ABOUT THIS EXERCISE: Within the entries below, the lines from the one with "The image size is (1148, 1041)." through the one with "You are a computer-use agent. The" are to be set down exactly, both ends kept.

DATASET CONTENT:
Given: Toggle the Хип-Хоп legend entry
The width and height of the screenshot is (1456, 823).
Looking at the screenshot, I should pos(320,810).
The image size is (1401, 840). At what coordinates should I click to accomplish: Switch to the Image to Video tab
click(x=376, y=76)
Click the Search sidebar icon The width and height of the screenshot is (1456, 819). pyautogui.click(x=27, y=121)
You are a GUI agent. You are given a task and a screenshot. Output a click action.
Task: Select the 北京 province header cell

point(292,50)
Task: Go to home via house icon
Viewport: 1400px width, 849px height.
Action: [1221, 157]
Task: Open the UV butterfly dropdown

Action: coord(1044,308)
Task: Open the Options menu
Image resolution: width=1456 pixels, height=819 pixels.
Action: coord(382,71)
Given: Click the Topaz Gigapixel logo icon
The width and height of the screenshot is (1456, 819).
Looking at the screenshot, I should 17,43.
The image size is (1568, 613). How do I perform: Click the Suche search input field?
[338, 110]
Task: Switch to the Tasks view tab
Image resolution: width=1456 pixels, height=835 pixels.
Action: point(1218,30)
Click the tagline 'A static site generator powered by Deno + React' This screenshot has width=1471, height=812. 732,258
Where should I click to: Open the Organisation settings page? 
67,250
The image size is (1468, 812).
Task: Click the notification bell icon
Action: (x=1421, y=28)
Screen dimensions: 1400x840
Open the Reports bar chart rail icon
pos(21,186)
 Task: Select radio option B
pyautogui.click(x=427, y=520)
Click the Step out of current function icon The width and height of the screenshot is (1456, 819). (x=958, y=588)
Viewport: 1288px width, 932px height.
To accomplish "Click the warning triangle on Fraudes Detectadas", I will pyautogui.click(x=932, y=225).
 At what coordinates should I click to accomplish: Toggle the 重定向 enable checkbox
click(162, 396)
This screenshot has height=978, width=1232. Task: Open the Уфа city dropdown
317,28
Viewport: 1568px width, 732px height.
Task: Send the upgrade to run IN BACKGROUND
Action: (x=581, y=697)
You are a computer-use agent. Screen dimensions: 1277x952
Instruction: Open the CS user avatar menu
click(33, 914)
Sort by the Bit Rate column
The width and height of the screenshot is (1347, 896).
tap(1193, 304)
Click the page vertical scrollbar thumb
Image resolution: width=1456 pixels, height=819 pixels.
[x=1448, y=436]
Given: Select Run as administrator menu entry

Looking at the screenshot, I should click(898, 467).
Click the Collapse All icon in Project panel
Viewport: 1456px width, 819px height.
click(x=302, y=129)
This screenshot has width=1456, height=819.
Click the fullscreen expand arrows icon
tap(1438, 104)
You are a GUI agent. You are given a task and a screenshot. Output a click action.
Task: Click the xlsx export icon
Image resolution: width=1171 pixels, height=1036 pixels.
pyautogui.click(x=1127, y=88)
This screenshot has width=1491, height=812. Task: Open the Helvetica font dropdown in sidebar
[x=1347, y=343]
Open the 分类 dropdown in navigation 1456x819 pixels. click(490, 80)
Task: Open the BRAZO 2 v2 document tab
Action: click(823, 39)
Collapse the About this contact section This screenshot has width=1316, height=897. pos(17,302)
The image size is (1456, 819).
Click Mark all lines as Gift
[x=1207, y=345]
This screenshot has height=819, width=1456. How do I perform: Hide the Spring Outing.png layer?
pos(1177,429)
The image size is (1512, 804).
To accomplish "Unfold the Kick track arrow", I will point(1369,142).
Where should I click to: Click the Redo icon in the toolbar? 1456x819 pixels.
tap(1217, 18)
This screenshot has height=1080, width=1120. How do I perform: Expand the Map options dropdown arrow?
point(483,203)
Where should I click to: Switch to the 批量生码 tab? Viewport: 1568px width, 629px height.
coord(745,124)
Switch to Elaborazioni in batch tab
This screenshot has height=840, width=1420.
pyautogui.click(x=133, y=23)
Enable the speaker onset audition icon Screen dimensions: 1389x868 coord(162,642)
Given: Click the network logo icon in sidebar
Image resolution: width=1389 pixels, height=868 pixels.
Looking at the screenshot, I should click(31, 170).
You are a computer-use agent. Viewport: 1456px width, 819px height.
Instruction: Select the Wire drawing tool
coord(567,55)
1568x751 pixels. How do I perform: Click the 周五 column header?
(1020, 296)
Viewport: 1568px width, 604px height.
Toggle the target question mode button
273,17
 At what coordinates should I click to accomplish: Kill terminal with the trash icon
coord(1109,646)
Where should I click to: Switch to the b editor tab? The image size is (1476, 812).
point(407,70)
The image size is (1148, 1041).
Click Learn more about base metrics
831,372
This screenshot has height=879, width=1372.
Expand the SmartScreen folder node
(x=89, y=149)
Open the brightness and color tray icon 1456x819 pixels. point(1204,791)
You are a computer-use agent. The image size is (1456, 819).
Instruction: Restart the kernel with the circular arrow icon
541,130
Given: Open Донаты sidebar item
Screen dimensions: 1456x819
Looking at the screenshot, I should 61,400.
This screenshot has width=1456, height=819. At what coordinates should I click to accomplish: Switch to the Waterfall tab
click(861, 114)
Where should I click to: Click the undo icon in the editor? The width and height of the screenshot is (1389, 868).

RESULT:
The image size is (1148, 1041).
Click Learn more about base metrics
831,372
This screenshot has height=879, width=1372.
Expand the SmartScreen folder node
(x=89, y=149)
Open the brightness and color tray icon 1456x819 pixels. point(1204,791)
You are a computer-use agent. The image size is (1456, 819).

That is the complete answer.